Qu'est-ce que Zero Trust et en quoi se distingue-t-il du VPN traditionnel ?
Zero Trust (« confiance zéro ») est un modèle de sécurité fondé sur un constat inconfortable mais réaliste : aucun utilisateur, aucun équipement ni aucune connexion ne doit faire l'objet d'une confiance implicite, qu'il se trouve à l'intérieur ou à l'extérieur du périmètre d'entreprise. Plutôt que de supposer que tout ce qui est « dans le réseau » est sûr, chaque demande d'accès est explicitement vérifiée, autorisée pour une ressource précise et réévaluée en continu.
Le contraste avec le VPN traditionnel est saisissant. Le VPN a été conçu pour répondre à un autre problème : connecter un équipement distant au réseau d'entreprise comme s'il se trouvait physiquement dans les locaux. Le problème est justement ce « comme s'il était à l'intérieur » : une fois le tunnel établi, l'équipement obtient un accès étendu à tout un segment réseau. Si les identifiants sont compromis ou si le poste est infecté, l'attaquant hérite de cette même confiance et peut se déplacer latéralement dans le réseau avec une relative liberté.
Zero Trust inverse la logique. Le concept d'« être à l'intérieur » n'existe plus. L'accès est accordé ressource par ressource, session par session, en fonction de l'identité vérifiée, de l'état de l'équipement et du contexte de la requête.
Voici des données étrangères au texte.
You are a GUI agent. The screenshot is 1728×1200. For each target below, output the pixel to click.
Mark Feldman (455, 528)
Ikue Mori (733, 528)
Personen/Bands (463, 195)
| Dimension | VPN traditionnel | Zero Trust / ZTNA |
|---|---|---|
| Modèle de confiance | Implicite après l'authentification initiale | Ne jamais faire confiance, toujours vérifier |
| Périmètre d'accès | Segment ou réseau entier | Une application ou ressource précise |
| Granularité | Par réseau | Par session et par ressource |
| Déplacement latéral | Possible une fois dans le tunnel | Bloqué par conception |
| Contexte évalué | Identifiants au moment de la connexion | Identité, équipement et contexte, en continu |
| Visibilité des applications | Ressources exposées sur le réseau interne | Applications invisibles jusqu'à l'autorisation |
La différence concrète est considérable pour une PME ou une entreprise de taille intermédiaire : avec Zero Trust, des identifiants volés ne sont plus le passe-partout du royaume. Ils ouvrent, au mieux, une seule porte — et uniquement tant que le contexte demeure légitime.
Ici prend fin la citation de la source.